WHAT TO WORK ON
Your answer should be the full set of entries, given again without alteration.

---------- ENTRIES PROVIDED ----------

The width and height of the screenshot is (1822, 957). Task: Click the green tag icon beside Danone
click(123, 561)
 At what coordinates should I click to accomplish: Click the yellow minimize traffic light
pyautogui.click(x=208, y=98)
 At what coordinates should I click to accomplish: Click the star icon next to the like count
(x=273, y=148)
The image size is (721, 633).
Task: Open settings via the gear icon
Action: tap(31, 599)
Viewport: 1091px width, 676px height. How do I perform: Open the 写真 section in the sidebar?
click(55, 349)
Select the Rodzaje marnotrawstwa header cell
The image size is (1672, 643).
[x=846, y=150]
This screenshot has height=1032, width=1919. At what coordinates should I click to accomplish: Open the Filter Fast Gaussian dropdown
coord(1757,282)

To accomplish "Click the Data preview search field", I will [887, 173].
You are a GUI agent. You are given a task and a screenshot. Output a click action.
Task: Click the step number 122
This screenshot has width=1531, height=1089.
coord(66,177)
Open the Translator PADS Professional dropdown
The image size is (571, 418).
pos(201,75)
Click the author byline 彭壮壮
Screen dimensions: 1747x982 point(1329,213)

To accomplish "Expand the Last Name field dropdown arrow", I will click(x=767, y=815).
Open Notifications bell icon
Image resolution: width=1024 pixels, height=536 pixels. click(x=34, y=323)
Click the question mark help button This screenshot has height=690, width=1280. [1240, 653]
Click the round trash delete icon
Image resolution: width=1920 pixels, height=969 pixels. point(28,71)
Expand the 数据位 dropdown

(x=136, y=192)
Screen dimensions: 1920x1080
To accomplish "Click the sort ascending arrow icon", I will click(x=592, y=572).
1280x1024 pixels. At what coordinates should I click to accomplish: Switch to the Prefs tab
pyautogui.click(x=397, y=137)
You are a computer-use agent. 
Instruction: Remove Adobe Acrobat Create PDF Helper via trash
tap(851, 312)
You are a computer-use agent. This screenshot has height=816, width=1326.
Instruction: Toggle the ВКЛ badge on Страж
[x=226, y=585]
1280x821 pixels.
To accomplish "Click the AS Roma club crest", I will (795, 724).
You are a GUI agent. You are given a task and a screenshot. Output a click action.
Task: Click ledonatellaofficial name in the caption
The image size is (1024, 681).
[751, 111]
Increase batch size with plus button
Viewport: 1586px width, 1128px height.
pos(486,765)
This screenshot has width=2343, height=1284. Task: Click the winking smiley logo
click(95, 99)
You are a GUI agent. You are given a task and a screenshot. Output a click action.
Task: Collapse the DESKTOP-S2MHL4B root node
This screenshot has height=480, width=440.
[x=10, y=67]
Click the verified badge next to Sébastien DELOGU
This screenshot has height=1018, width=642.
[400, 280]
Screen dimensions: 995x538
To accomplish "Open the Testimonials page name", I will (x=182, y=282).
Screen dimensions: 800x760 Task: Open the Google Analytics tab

----------

PROBLEM SOLUTION
The width and height of the screenshot is (1822, 957). Task: Click the green tag icon beside Danone
click(123, 561)
 At what coordinates should I click to accomplish: Click the yellow minimize traffic light
pyautogui.click(x=208, y=98)
 At what coordinates should I click to accomplish: Click the star icon next to the like count
(x=273, y=148)
The image size is (721, 633).
Task: Open settings via the gear icon
Action: tap(31, 599)
Viewport: 1091px width, 676px height. How do I perform: Open the 写真 section in the sidebar?
click(55, 349)
Select the Rodzaje marnotrawstwa header cell
The image size is (1672, 643).
[x=846, y=150]
This screenshot has height=1032, width=1919. At what coordinates should I click to accomplish: Open the Filter Fast Gaussian dropdown
coord(1757,282)

To accomplish "Click the Data preview search field", I will [887, 173].
You are a GUI agent. You are given a task and a screenshot. Output a click action.
Task: Click the step number 122
This screenshot has width=1531, height=1089.
coord(66,177)
Open the Translator PADS Professional dropdown
The image size is (571, 418).
pos(201,75)
Click the author byline 彭壮壮
Screen dimensions: 1747x982 point(1329,213)

To accomplish "Expand the Last Name field dropdown arrow", I will click(x=767, y=815).
Open Notifications bell icon
Image resolution: width=1024 pixels, height=536 pixels. click(x=34, y=323)
Click the question mark help button This screenshot has height=690, width=1280. [1240, 653]
Click the round trash delete icon
Image resolution: width=1920 pixels, height=969 pixels. point(28,71)
Expand the 数据位 dropdown

(x=136, y=192)
Screen dimensions: 1920x1080
To accomplish "Click the sort ascending arrow icon", I will click(x=592, y=572).
1280x1024 pixels. At what coordinates should I click to accomplish: Switch to the Prefs tab
pyautogui.click(x=397, y=137)
You are a computer-use agent. 
Instruction: Remove Adobe Acrobat Create PDF Helper via trash
tap(851, 312)
You are a computer-use agent. This screenshot has height=816, width=1326.
Instruction: Toggle the ВКЛ badge on Страж
[x=226, y=585]
1280x821 pixels.
To accomplish "Click the AS Roma club crest", I will (795, 724).
You are a GUI agent. You are given a task and a screenshot. Output a click action.
Task: Click ledonatellaofficial name in the caption
The image size is (1024, 681).
[751, 111]
Increase batch size with plus button
Viewport: 1586px width, 1128px height.
pos(486,765)
This screenshot has width=2343, height=1284. Task: Click the winking smiley logo
click(95, 99)
You are a GUI agent. You are given a task and a screenshot. Output a click action.
Task: Collapse the DESKTOP-S2MHL4B root node
This screenshot has height=480, width=440.
[x=10, y=67]
Click the verified badge next to Sébastien DELOGU
This screenshot has height=1018, width=642.
[400, 280]
Screen dimensions: 995x538
To accomplish "Open the Testimonials page name", I will (x=182, y=282).
Screen dimensions: 800x760 Task: Open the Google Analytics tab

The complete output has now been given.